AN imprisoned Chinese journalist, Gao Yu, has been awarded this year’s Unesco/Guillermo Cano World Press Freedom Prize.
The $25 000 prize is named after an assassinated Colombian journalist. Awarded for the first time this year it is timed for May 3, observed annually as World Press Freedom Day.
Gao Yu (53) began as a reporter for the China News Service in 1979 and went on to write for an economics weekly run by dissident intellectuals. In 1988 she published an article in a Hong Kong monthly magazine which the mayor of Beijing called the “political programme” of the “turmoil and rebellion” then besetting China.
Gao Yu was detained in 1989 following the Tiananmen protests and was released 14 months later owing to health problems.

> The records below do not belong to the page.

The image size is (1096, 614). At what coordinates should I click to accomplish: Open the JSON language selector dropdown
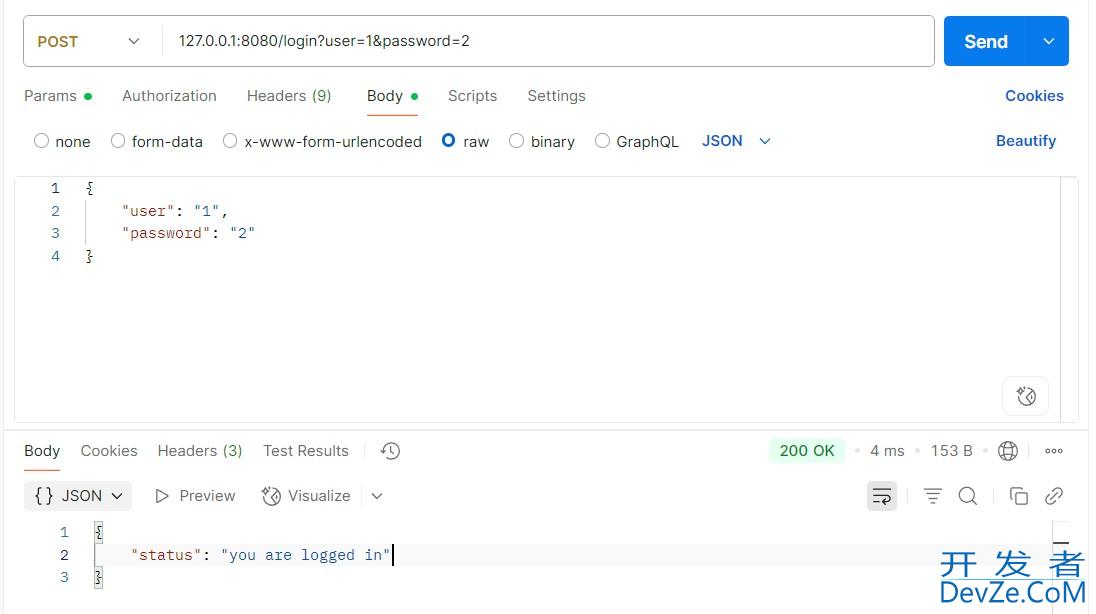736,141
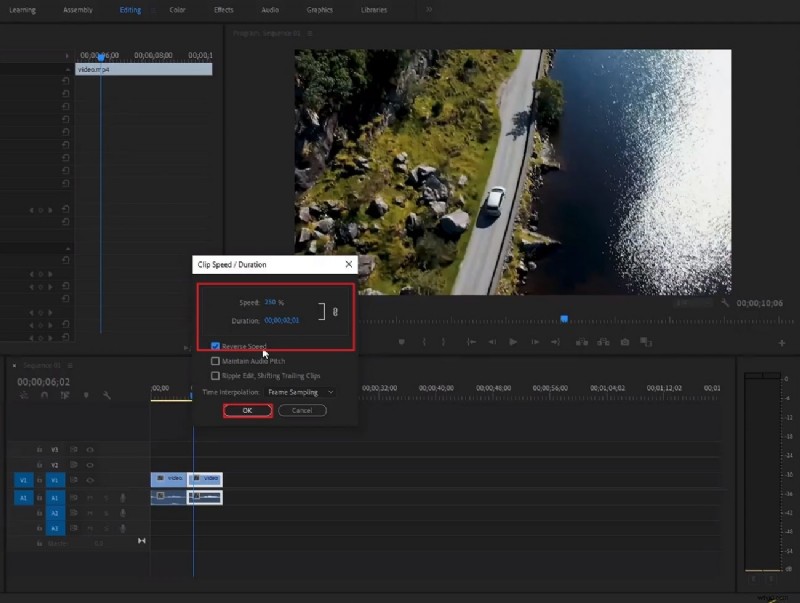Viewport: 800px width, 603px height.
Task: Open the Frame Sampling options list
Action: pos(296,391)
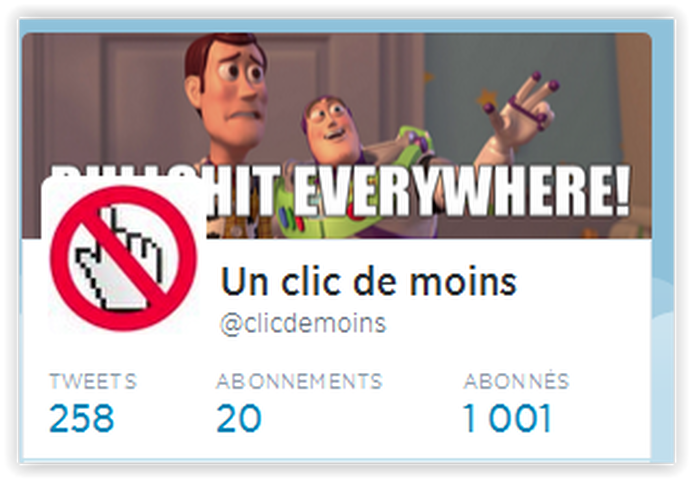Click the pixel hand cursor in avatar
Viewport: 691px width, 480px height.
[119, 261]
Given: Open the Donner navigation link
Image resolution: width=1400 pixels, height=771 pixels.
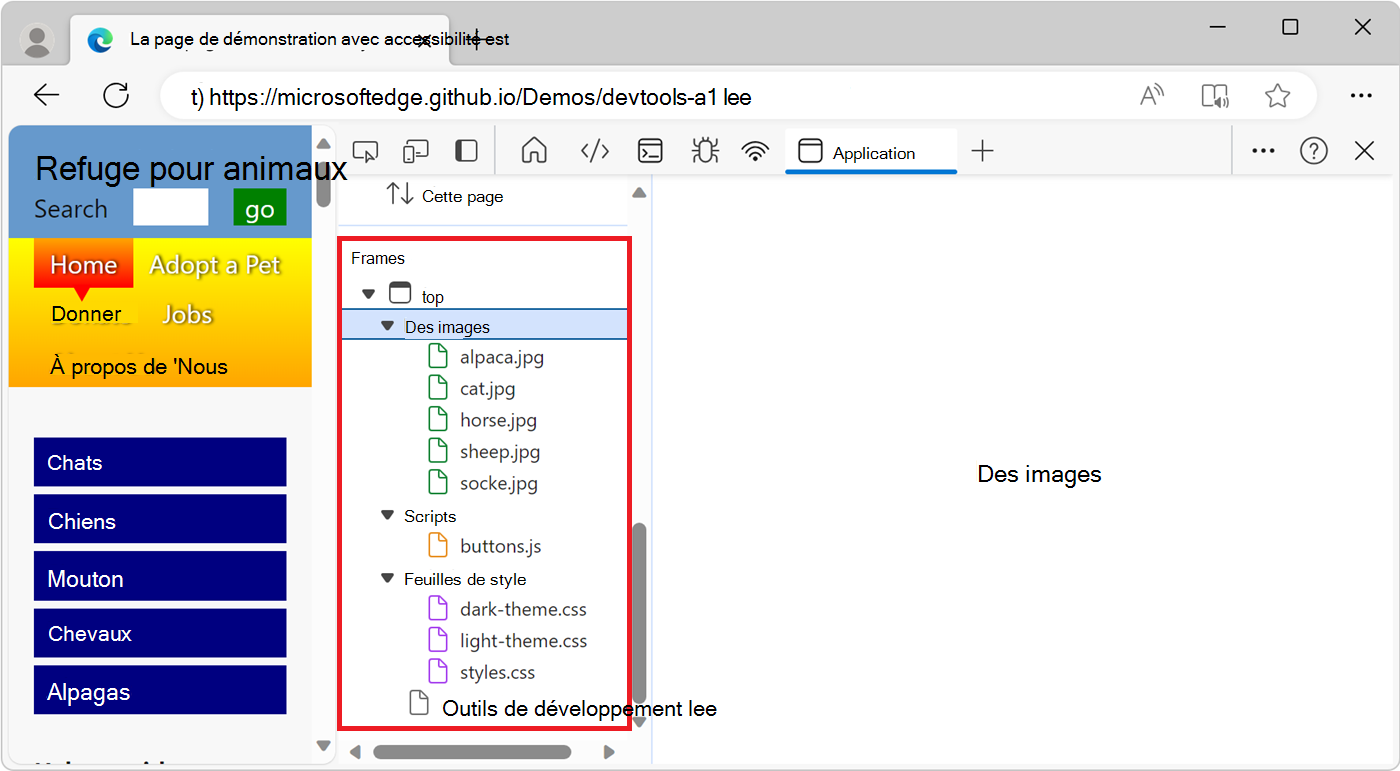Looking at the screenshot, I should pos(88,313).
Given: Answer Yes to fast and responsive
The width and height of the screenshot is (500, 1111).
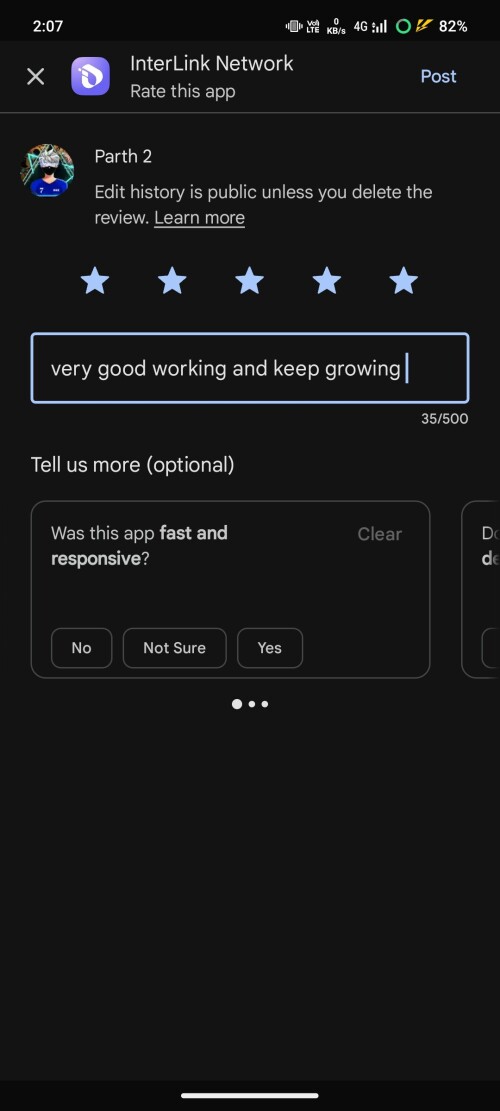Looking at the screenshot, I should (270, 648).
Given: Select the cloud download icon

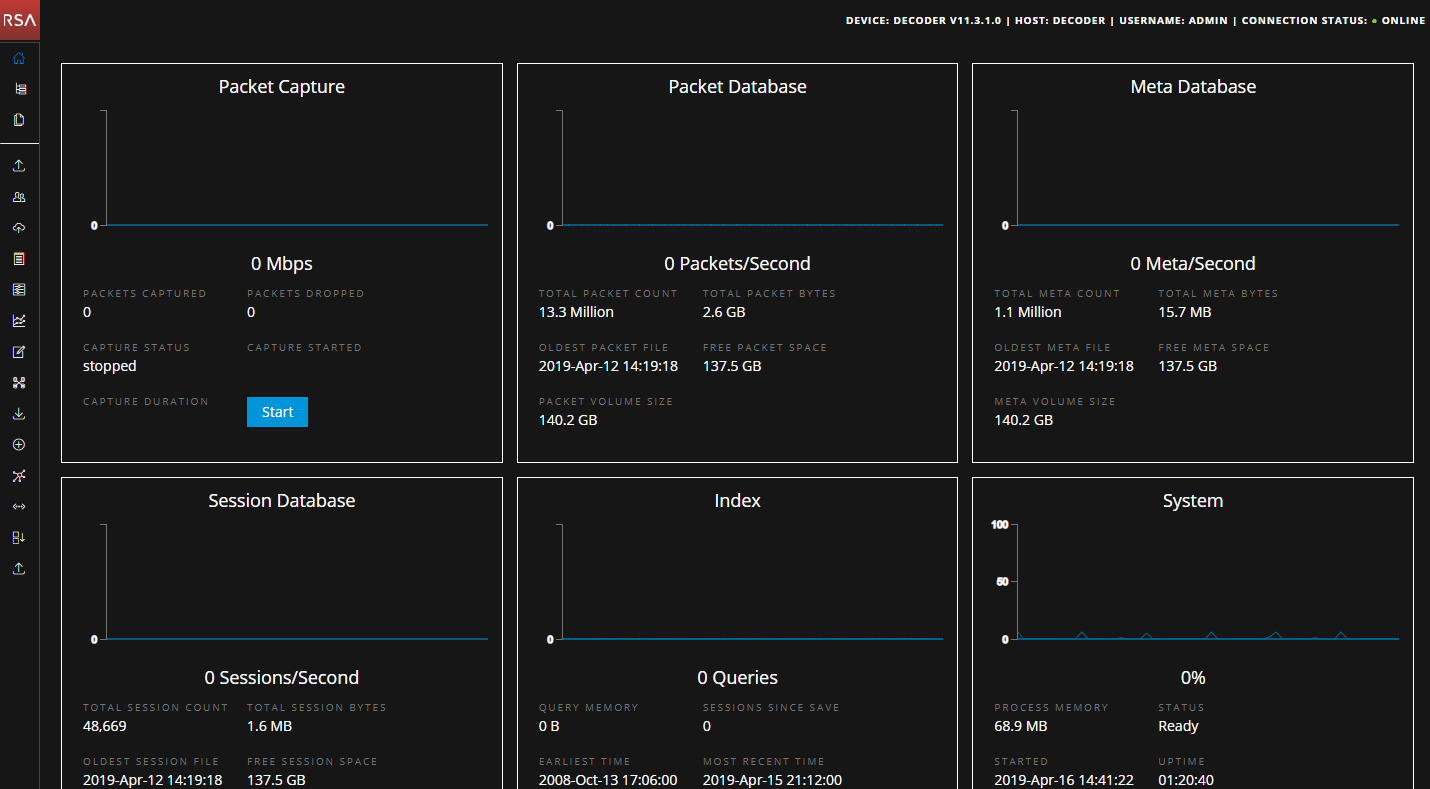Looking at the screenshot, I should [x=18, y=227].
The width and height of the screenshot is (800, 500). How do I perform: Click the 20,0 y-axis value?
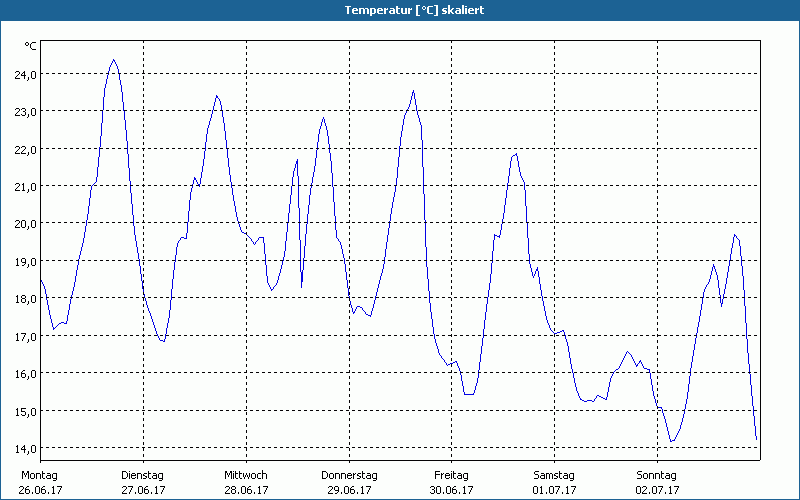[25, 224]
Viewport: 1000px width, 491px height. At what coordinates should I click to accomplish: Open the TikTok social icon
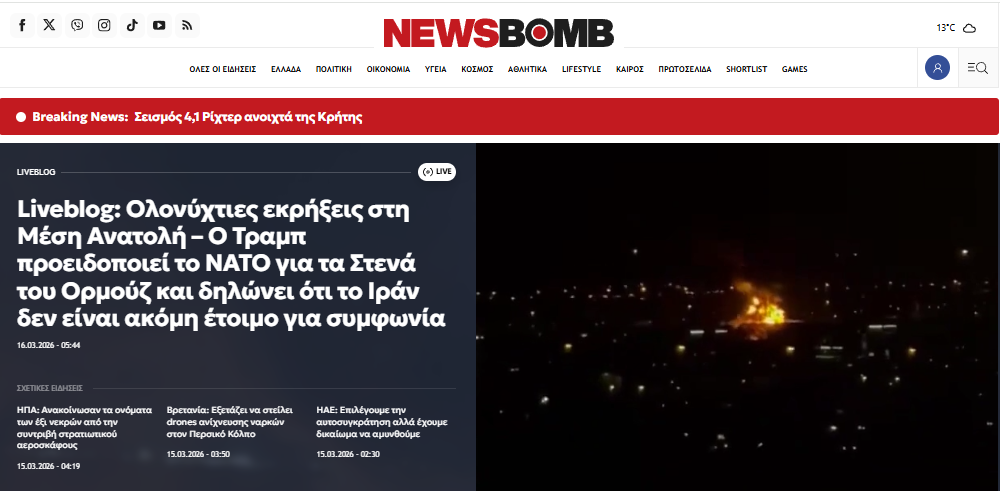[132, 26]
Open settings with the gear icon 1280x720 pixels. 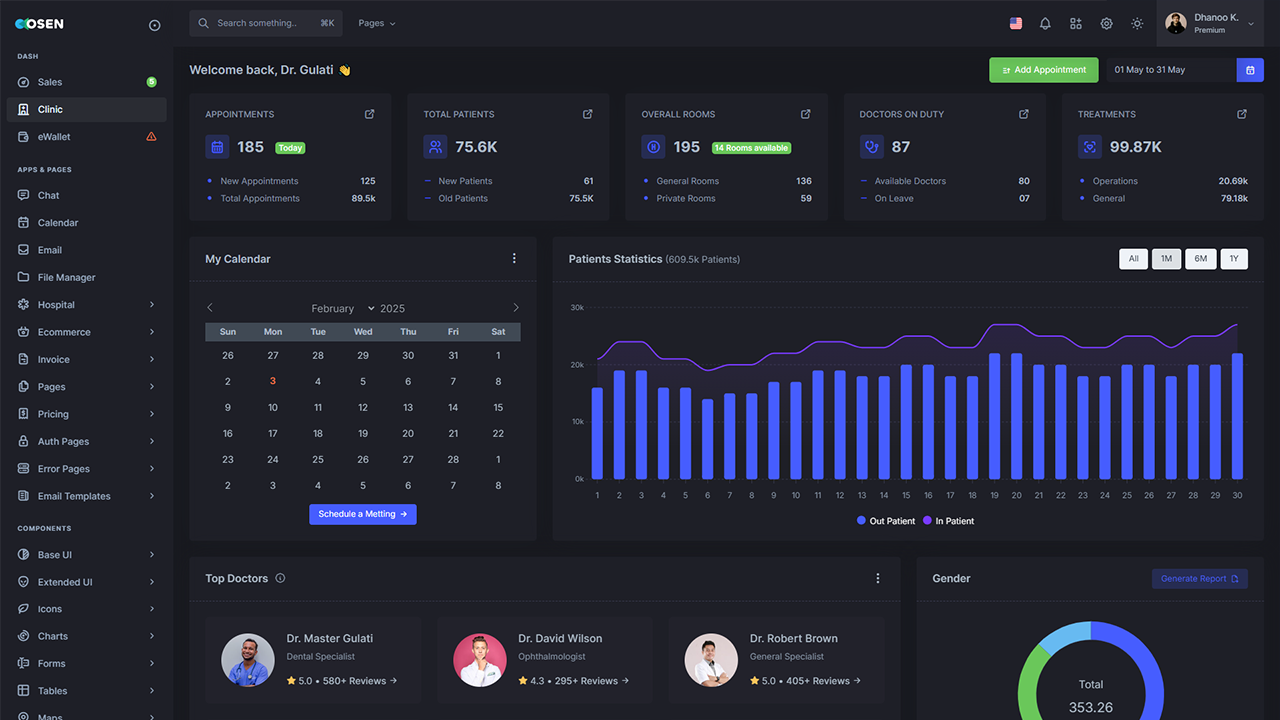1107,22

She was again arrested in October 1993 and sentenced the next November to six years’ imprisonment for “leaking state secrets”.
She is said to be one of at least 35 writers and journalists detained in China.
World Press Freedom Day is backed by the United Nations Educational, Scientific and Cultural Organisation as the time to review the state of press freedom in the world, to speak up against violations and to take action. “For us, May 3 serves as an occasion to campaign for 365 days of press freedom around the world,” says Unesco.
The day is also noteworthy for Africa because it is when, in 1991, a declaration promoting a free press was adopted at a conference in Windhoek. Southern African Development Community information ministers have adopted the declaration, committing themselves to promoting media freedom and plurality in the region.